La misura adottata dalla Regione Friuli è una sorta di "Patto d'onore" tra cittadino e istituzioni

di Gabriella Lax - Non un vero reddito di cittadinanza ma una sorta di "Patto d'onore" che il cittadino stipula con le istituzioni. Ecco la misura adottata da un anno e mezzo dal Friuli Venezia Giulia. Mentre il disegno di legge sul reddito di cittadinanza è fermo da tempo in Parlamento ci pensano regioni e comuni a sperimentare una forma di sostegno ai cittadini in difficoltà.

Dopo Livorno che lo scorso anno ha introdotto la misura (in fase sperimentale), con 500 euro al mese, destinati ai cittadini in possesso di determinati requisiti (residenza nel comune da almeno 5 anni, disoccupazione e iscrizione al locale centro per l'impiego, reddito familiare non superiore a 6.530 euro) e Napoli che ha istituito il reddito minimo cittadino (leggi:"Al via il reddito di cittadinanza: 500 euro al mese"), anche il Friuli sperimenta a suo modo il reddito di cittadinanza.

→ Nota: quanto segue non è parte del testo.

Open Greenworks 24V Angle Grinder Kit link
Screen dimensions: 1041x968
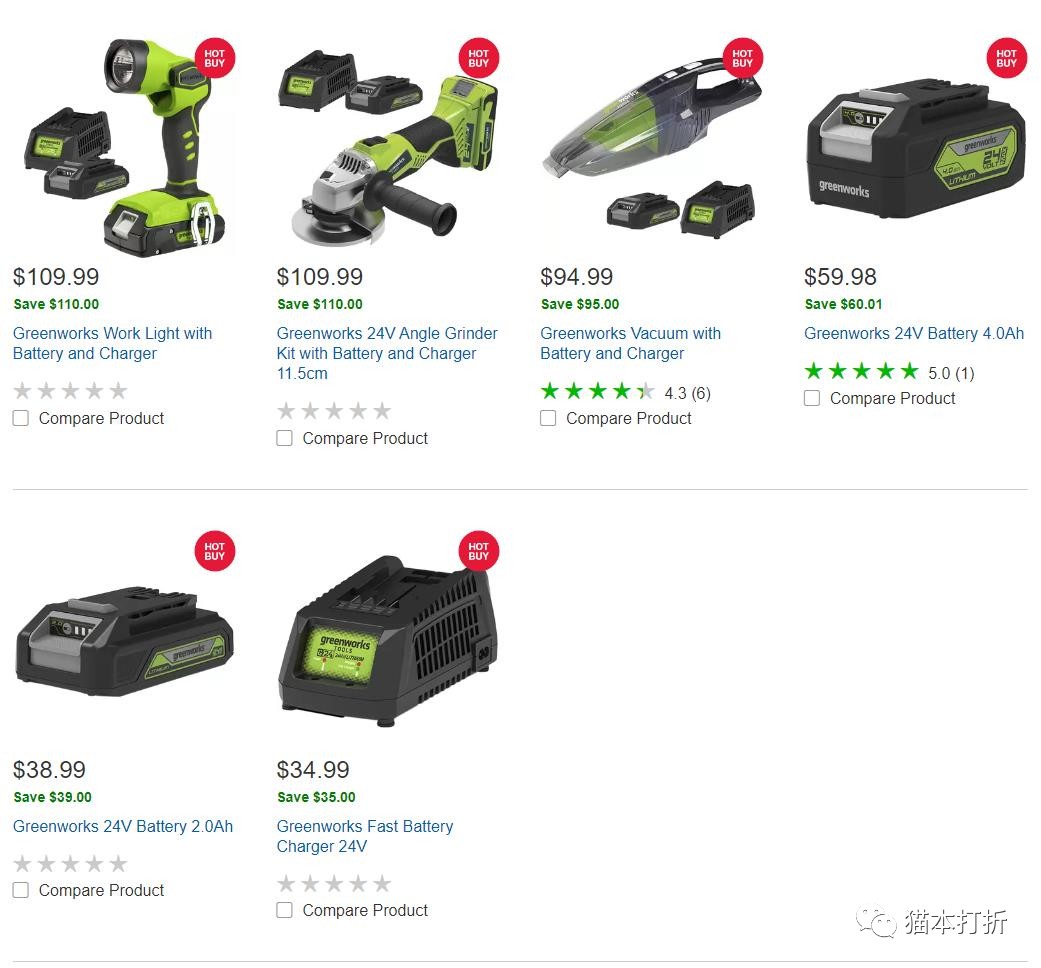(387, 353)

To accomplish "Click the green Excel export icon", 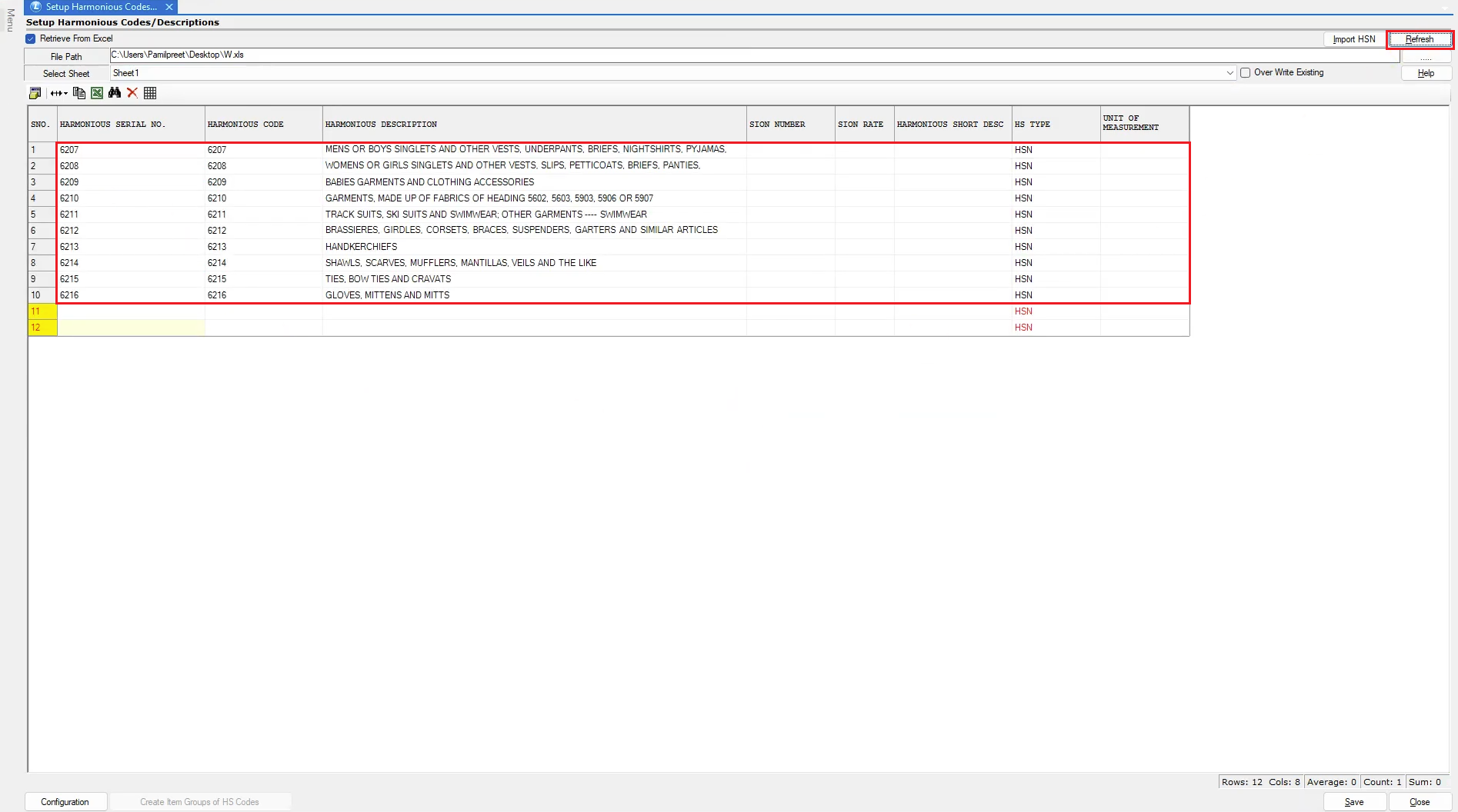I will (97, 93).
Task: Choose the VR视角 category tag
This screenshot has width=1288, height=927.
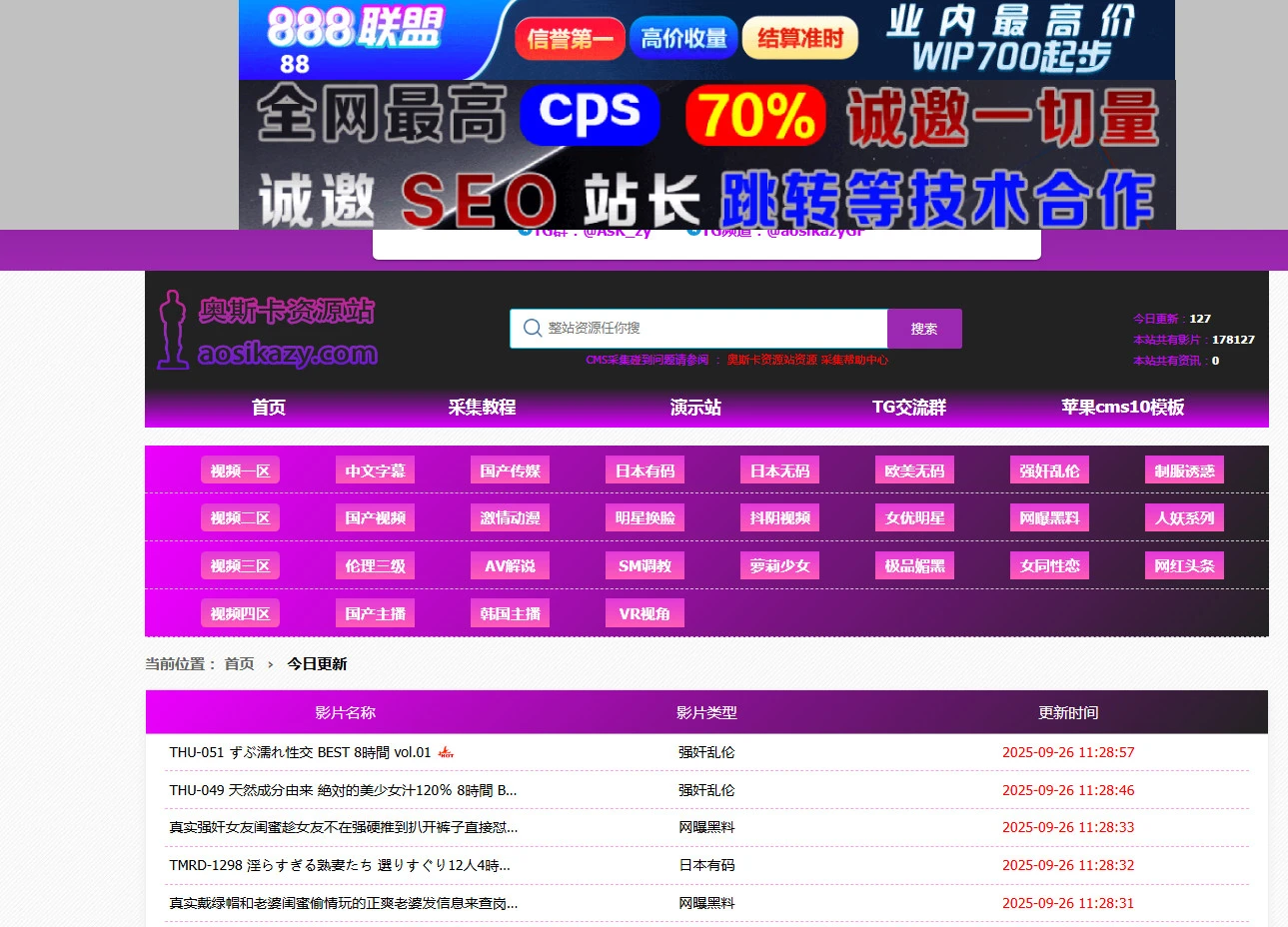Action: pyautogui.click(x=644, y=613)
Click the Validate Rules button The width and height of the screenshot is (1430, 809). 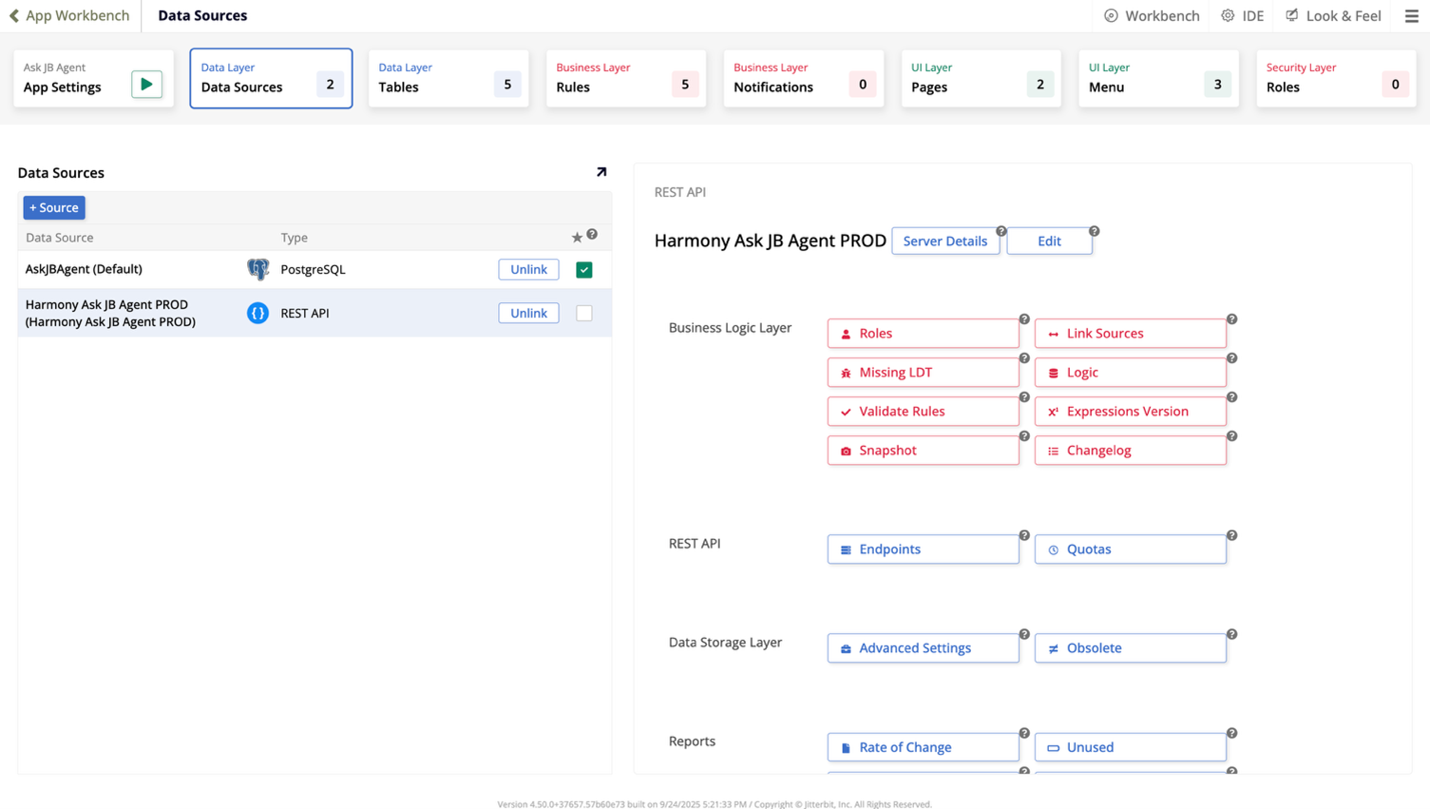pyautogui.click(x=922, y=411)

L'aiuto regionale va dai 70 ai 550 euro mensili rispetto al valore dell'Isee (che non può superare i seimila euro) in cambio dell'impegno a cercare lavoro e ad aggiornarsi. L'accordo ha la durata di due anni, con uno stop di un bimestre a metà percorso, per ricalibrare il progetto. Chi può essere ricollocato professionalmente (il 43% dei contributi è stato erogato a disoccupati) garantisce di frequentare corsi di formazione e accetta gli stage. Chi è soggetto a dipendenze (ludopatia compresa) deve assicurare che parteciperà a programmi di riabilitazione. Le statistiche friulane sostengono che sul totale di 1,22 milioni di abitanti sono 32mila le persone che hanno chiesto il sostegno, suddivise in poco più di 11 mila domande. Andando nel particolare: uno su tre è single, il 42% è senza figli, solo il 14% ne ha tre o più. Si tratta nel 56% dei casi di cittadini italiani e nel restante 44% di stranieri. Il requisito necessario è la residenza in regione da 24 mesi. Per i non autoctoni c'è anche il possesso della carta di soggiorno di lungo periodo che si ottiene solo dopo cinque anni in Italia.